One of the things I noticed since becoming a mom is that I have given up many of the little things in life that brought me joy, specifically, "Me" time. I found that since becoming a mother, I tend to put others before myself, and when I do put myself first, it comes with a big old helping of guilt. One of the things being in the program has shown me, is that it is okay to put me first, especially when it comes to my health. It has been my goal to go to the gym, and not feel bad about taking an hour for myself. This is something that I do struggle with, but I am having an easier time lately. I guess it's because a friend of mine really put it into perspective for me. He said, one hour at the gym, is just giving you the chance at a longer life with your daughter and your husband. He was so right. I want to have many years to enjoy my little family, so one hour a day is nothing compared to a lifetime with them, and good health.

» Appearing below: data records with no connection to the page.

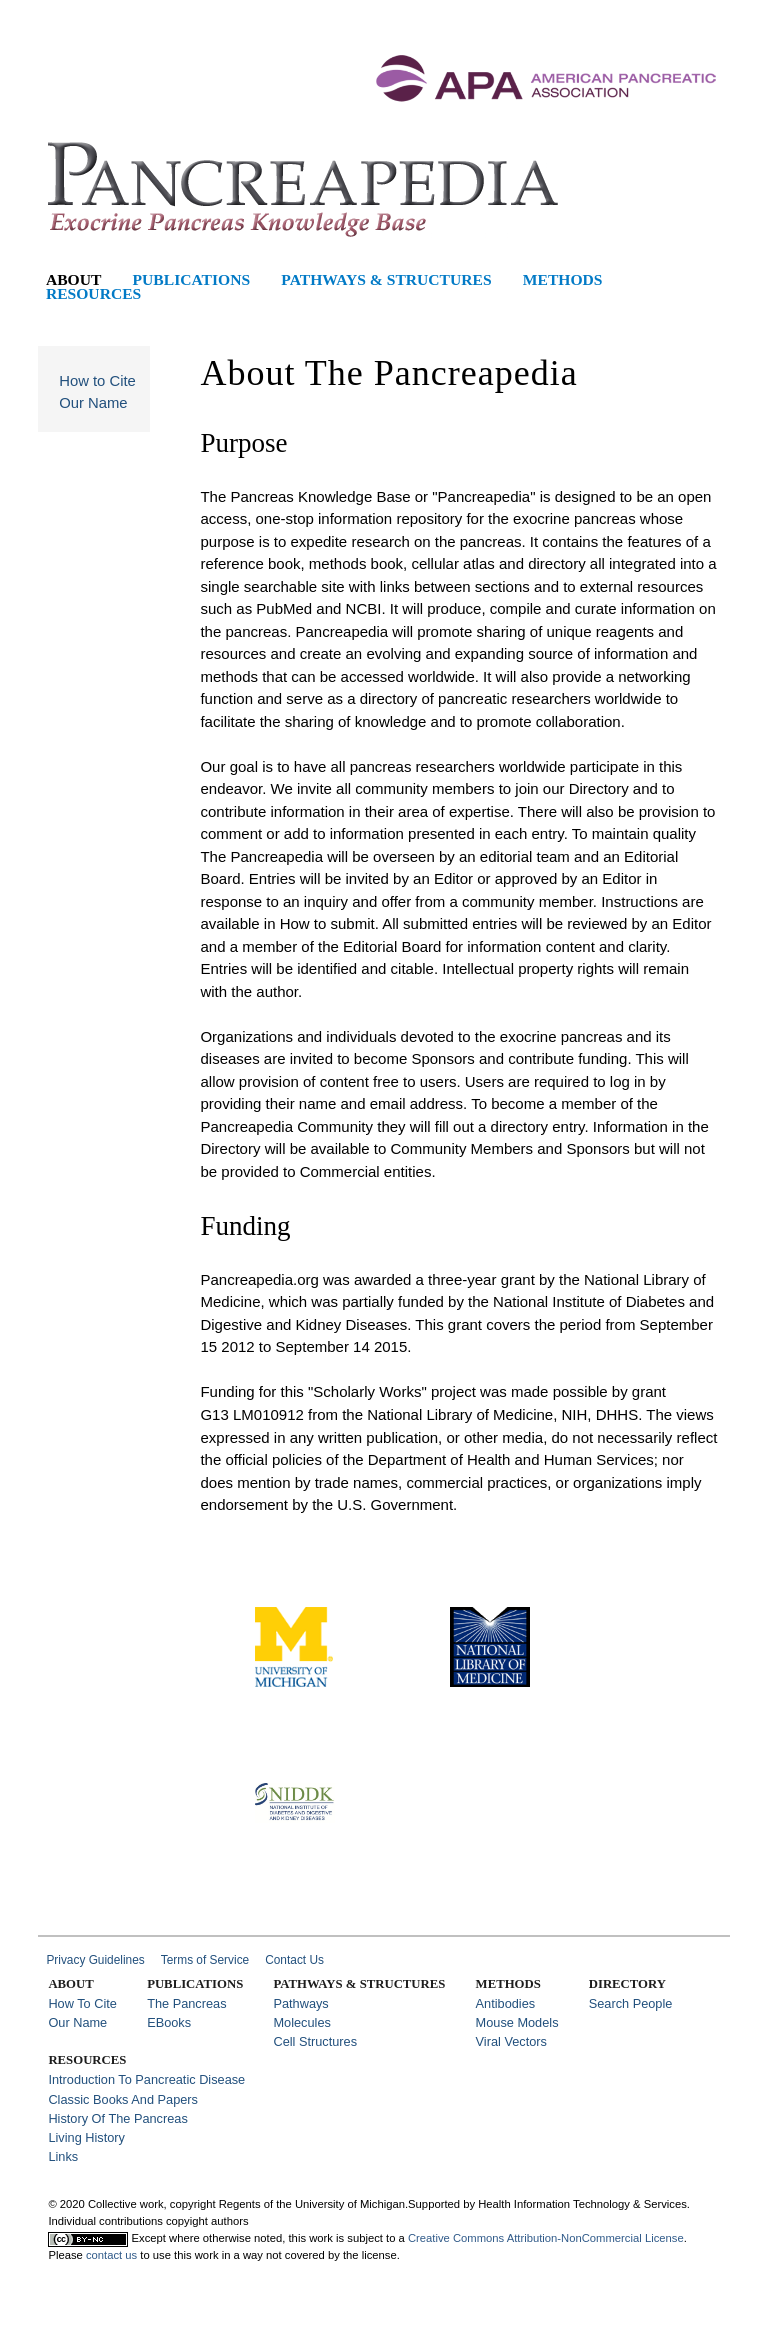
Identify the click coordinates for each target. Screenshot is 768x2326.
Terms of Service (205, 1960)
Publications (192, 280)
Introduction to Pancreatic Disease (146, 2079)
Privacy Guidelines (95, 1960)
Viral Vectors (511, 2041)
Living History (86, 2137)
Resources (93, 294)
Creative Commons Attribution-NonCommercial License (546, 2238)
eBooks (169, 2022)
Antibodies (506, 2003)
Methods (563, 280)
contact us (111, 2255)
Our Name (93, 403)
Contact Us (294, 1960)
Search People (631, 2003)
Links (63, 2156)
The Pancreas (186, 2003)
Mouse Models (517, 2022)
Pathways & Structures (386, 280)
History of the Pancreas (117, 2118)
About (73, 280)
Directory (627, 1984)
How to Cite (97, 381)
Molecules (301, 2022)
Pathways (300, 2003)
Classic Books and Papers (123, 2099)
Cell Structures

As I mentioned earlier this has been a tough week for me. I recently lost a man that I highly respected, and thought the world of, he was like the grandpa I never had. He was actually my childhood friends grandfather, but I thought of him as my own, and I am very thankful to my friend for sharing him with me for the last 25 years. This man opened his home to me for so many holiday dinners as I grew up, that it just became a given that I would be at the table at suppertime. He also saved my teenaged butt by towing my dad's truck into town when it broke down. He didn't even give us hell when he found out that we weren't supposed to take the truck out of town. He just shook his head and said, let's go get it before your parents get home. He had a good life, and I am very sad that I won't see him again. I do take comfort knowing that he is with his late wife granny, his daughter and his dog Patches. Bye Papa, I will miss you, you old coot!!
Along with the death of Papa, I also suffered an injury.... I broke two toes!! Stupid steel bed frame, damn big feet!! It was so unbelievably painful, I actually cried a little. My toes turned completely black, and swelled up. It looked like I had two black sausages where my toes were. Sad thing is, treatment for broken toes is: ABSOLUTELY NOTHING!! That's right, nothing they can do but advise me to take it easy for a couple of days and keep icing them. So I did take it easy for a day and then I was back at the gym, pushing past the pain, mind over matter. I was a couple of days away from my weekly meeting, and I wanted to see some good numbers from my frenemy, the scale. So, I am proud to report that the scale was good to me and I lost another 7 pounds!! Wow, 7 less pounds of Lana to love, and boy, I am loving it!! I am 2.8 pounds from my 30 pound goal, and only 12.8 pounds from a night out dancing with my girls! I never thought that I would get here. I never thought that I would make it this far, but I am doing it, and I will succeed!! Hell, I have already. I am also proud to report that I am now wearing my wedding band and engagement ring, something I have not done for more than 2 years, and I can fit into my pre-baby clothes, and those clothes are already a little big!!! Words can't describe the feeling I got when I zipped up my pre-baby jeans. It was euphoric, and just reinforced my belief that I can do this. I will do this!! Life feels good!
I am 27.2 pounds closer to a Brand New Me!!